As collegiate athletics gears up for a new era in which athletes will be able to profit off their name, image and likeness for the first time starting Thursday, one prominent football player has gotten ahead of the game.
On Monday, Wisconsin Badgers quarterback Graham Mertz unveiled his own trademarked logo, becoming the first collegiate athlete do so. The logo is built around his initials, similar to personal logos some professional athletes such as Tiger Woods have made.
Mertz unveiled the logo in a video he posted on Twitter Monday.
Also Monday, the Division I Council recommended to the Division I Board of Directors that an interim policy be put in place before Thursday that will allow all student-athletes to profit off their NIL.
As it stands right now, some states will be allowing it, but Congress has been slow to adopt a federal measure, leaving it up to the NCAA to make it so all student-athletes will be on a level playing field concerning NIL come Thursday.
Essentially, the measure, which will be voted on Wednesday, would suspend amateurism rules related to name, image and likeness (but would keep rules in place for pay-for-play and “improper inducements tied to choosing to attend a particular school”).
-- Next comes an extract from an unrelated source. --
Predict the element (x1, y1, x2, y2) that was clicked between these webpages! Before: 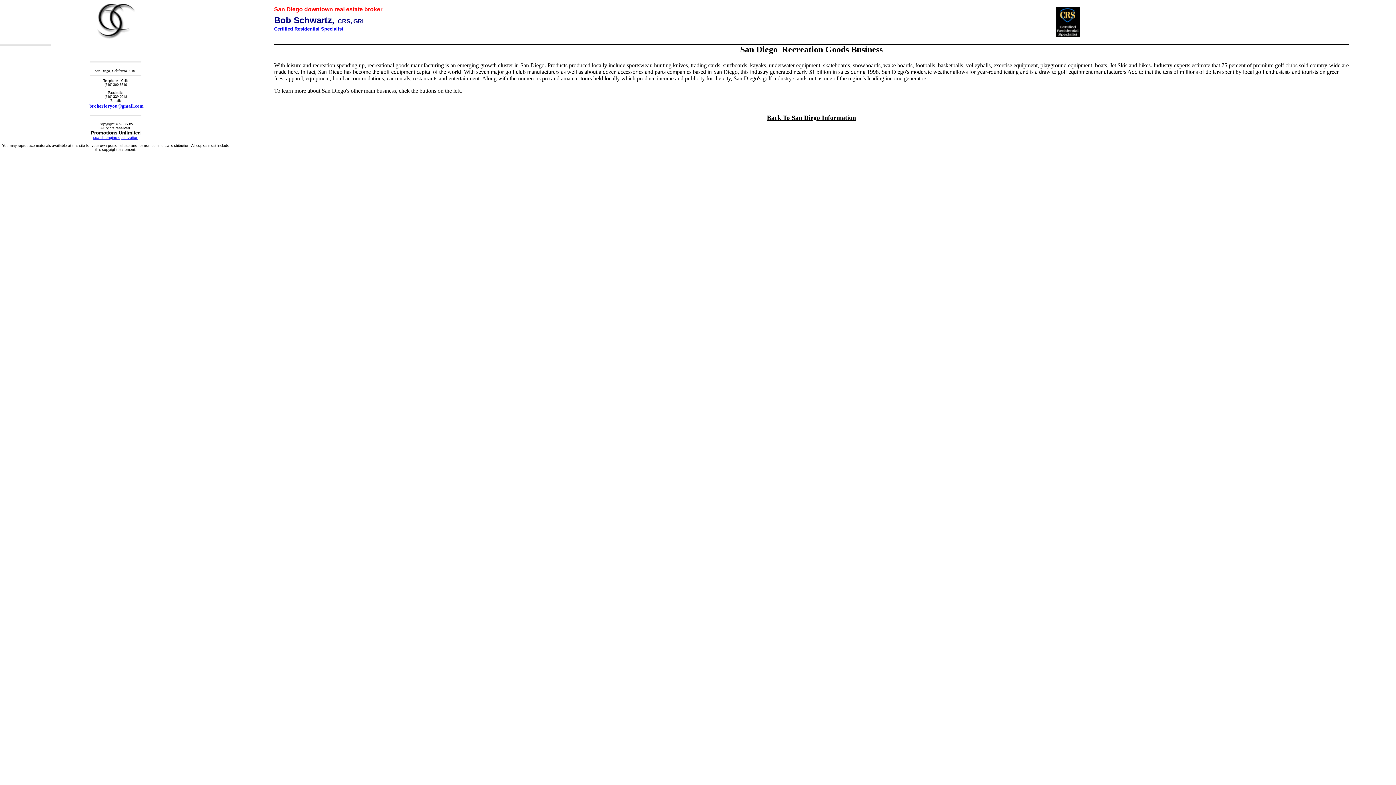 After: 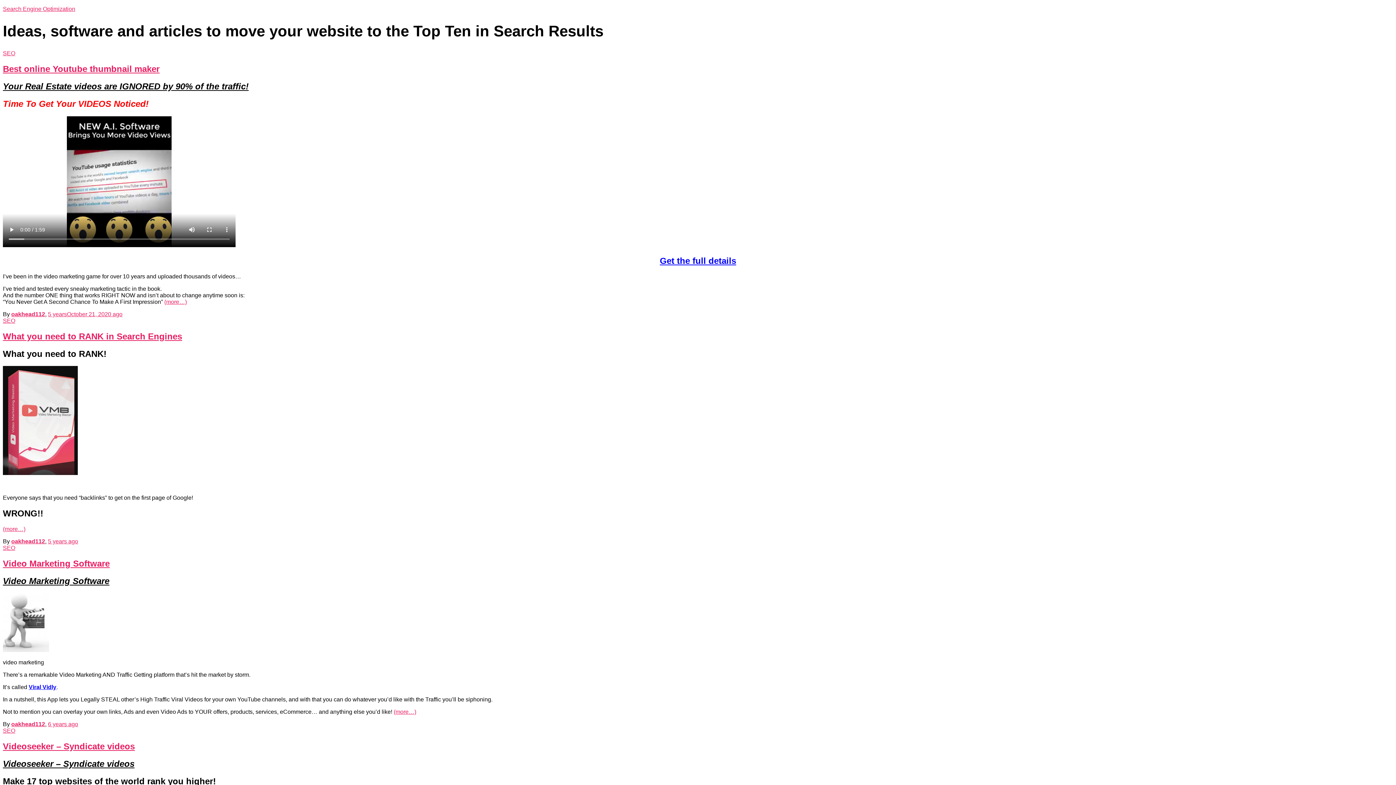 Action: label: search engine optimization bbox: (93, 135, 138, 139)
The measure would allow the following:
- Athletes can “engage in NIL activities that are consistent with the law of the state where the school is located,” and in states where there is no such law, athletes “can engage in this type of activity without violating NCAA rules related to name, image and likeness.”
- Athletes can use a professional services provider for NIL activities
- Athletes should report NIL activities to their school. Additionally, “schools and conferences may choose to adopt their own policies.”